Objective:
Resume the excerpt about the Company's non-primary business interests, writing on from its last sentence.

In addition to its primary businesses, the Company holds interests in the following non-primary businesses:
| • | | ZIM, a provider of global container shipping services, in which IC acquired an equity interest in 1970, and currently holds a 32% equity interest; |
| • | | Tower, a publicly held global specialty foundry semiconductor manufacturer, in which IC acquired an equity interest in 1993, and currently holds a 31% equity interest; and |
| • | | three renewable energy businesses: |
| • | | Primus, a developer and owner of a proprietary natural gas-to-liquid technology process, in which IC acquired an equity interest in 2007, and currently holds a 91% equity interest; |
| • | | Petrotec, a European producer of biodiesel generated from used cooking oil, in which IC acquired an equity interest in 2008, and currently holds a 69% equity interest1; and |
| • | | HelioFocus, a developer of dish technologies for solar thermal power fields, in which IC acquired an equity interest in 2008, and currently holds a 70% equity interest. |
The Company intends to monetize or distribute its interests in its non-primary businesses over time, and subject to factors specific to each business and market condition and other relevant information, in order to focus on the growth and development of its primary businesses. In doing so, the Company naturally will seek to maximize the value it can obtain for these businesses on behalf of itself and its shareholders. For example, if one of these businesses could operate on a stand-alone basis and the Company does not need to raise additional capital for its primary businesses at that time, it may distribute its interests in this business to its shareholders. If the Company needs to raise additional capital for its primary businesses, it may seek to monetize its interests in one of its non-primary businesses. In each of these cases, the Company’s distribution or monetization of its non-primary interests is intended to maximize value for the Company’s shareholders by growing and developing its primary businesses and by exiting non-primary business lines, not to maximize profits by buying securities of a company with the intent to generate profits from the sale of those securities.

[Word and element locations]
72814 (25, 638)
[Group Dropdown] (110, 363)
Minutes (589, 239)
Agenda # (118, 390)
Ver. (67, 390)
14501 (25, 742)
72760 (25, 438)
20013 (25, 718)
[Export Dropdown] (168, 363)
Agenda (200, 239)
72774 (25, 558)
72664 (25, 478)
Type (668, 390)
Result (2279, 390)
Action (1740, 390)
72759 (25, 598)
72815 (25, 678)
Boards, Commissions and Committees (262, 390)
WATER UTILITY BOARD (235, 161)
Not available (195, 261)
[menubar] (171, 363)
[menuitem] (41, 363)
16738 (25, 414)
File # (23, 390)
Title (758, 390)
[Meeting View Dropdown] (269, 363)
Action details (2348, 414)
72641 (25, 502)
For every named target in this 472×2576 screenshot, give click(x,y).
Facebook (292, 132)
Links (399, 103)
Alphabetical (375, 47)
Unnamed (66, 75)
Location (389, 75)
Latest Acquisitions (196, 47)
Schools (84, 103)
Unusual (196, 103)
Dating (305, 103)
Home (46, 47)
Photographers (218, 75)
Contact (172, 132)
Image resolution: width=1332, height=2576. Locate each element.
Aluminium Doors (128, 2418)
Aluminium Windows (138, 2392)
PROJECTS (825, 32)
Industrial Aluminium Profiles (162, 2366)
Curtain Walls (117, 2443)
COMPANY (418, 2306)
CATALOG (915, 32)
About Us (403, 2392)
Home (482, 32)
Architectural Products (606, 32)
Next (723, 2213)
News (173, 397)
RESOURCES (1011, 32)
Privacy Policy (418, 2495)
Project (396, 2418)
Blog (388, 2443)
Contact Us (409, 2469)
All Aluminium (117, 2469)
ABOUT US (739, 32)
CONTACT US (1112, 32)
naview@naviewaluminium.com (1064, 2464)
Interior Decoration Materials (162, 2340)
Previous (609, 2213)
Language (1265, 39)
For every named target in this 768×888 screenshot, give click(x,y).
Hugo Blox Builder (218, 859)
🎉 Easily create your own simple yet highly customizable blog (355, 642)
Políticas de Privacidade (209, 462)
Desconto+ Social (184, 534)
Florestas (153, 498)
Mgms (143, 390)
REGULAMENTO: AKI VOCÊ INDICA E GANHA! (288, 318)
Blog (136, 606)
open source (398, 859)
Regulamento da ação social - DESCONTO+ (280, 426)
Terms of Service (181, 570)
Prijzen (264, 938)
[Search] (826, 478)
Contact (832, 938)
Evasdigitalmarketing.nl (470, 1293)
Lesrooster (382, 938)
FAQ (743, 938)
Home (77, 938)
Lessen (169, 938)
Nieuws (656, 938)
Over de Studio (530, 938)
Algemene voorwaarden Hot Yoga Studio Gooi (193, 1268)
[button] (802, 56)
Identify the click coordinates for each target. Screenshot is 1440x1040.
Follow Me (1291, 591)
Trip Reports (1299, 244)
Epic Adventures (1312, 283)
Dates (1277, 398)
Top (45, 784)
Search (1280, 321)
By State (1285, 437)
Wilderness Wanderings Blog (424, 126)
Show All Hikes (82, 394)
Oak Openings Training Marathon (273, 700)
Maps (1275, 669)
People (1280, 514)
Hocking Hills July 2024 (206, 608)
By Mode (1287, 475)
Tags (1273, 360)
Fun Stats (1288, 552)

Answer for the task:
1. | As set forth in the Amendment, IC Green, the wholly-owned subsidiary through which the Company will own Petrotec upon the consummation of the spin-off, recently agreed to monetize its equity interest in Petrotec for a combination of cash and shares of the publicly-listed domestic entity purchasing Petrotec. The Company expects to sell such securities, subject to transfer restrictions and market conditions. As of June 30, 2014, Petrotec represented approximately 1% of the Company’s assets. Therefore, the sale of Petrotec (and the receipt of consideration therefor, as described above) does not impact the Company’s investment status under Section 3(c)(1) of the 1940 Act. |
Loan Lauren P. Nguyen
December 19, 2014
Page 4
We do not believe that the Company’s monetization or distribution of its non-primary businesses, which will occur over time based on factors specific to each business, market conditions and other relevant information, should lead to a conclusion that the Company has acquired and intends to dispose of such businesses “for the primary purpose of making a profit in the sale of the securities of such companies.” See In the Matter of Frobisher Limited, 27 S.E.C. 944 (March 30, 1948). The Company’s businesses were acquired by the Company in connection with its spin-off from IC and any monetizations and/or distributions of the Company’s non-primary businesses would be consistent with the Company’s intent to primarily focus on the growth and development of its primary businesses, and is not for the primary purpose of making a profit from the purchase and sale of securities of those businesses. In fact, each of the Company’s primary holdings have held and operated by IC for over seven years and some of its non-primary holdings were originally acquired by IC more than forty years ago. As noted above, the Company intends to remain a majority or controlling shareholder in each of its primary businesses for as long as it continues to own these businesses. Additionally, as noted in the Amendment, it will be the Company’s policy not to acquire interests in new companies outside its existing businesses, so the Company will not be seeking out or shifting holdings from one investment to another in search of profits, and provides further evidence that any monetization or distribution of these non-primary businesses would be primarily motivated by the Company’s intent to focus on its core business lines, IC Power and Qoros and not to maximize profits through the purchase and sale of securities. Finally, the nature of the Company’s disclosure throughout the Amendment is consistent with that of other operating companies. For example, the Company’s primary operational risks are (i) related to its ability to continue to fund the growth and development of its primary businesses, in particular, Qoros, in light of its significant capital requirements, and (ii) risks related to operating in the power generation and automotive industries, as opposed to risks related to the Company’s inability to sell or acquire interests in assets at desirable prices, or to dispose of such interests in an optimal manner.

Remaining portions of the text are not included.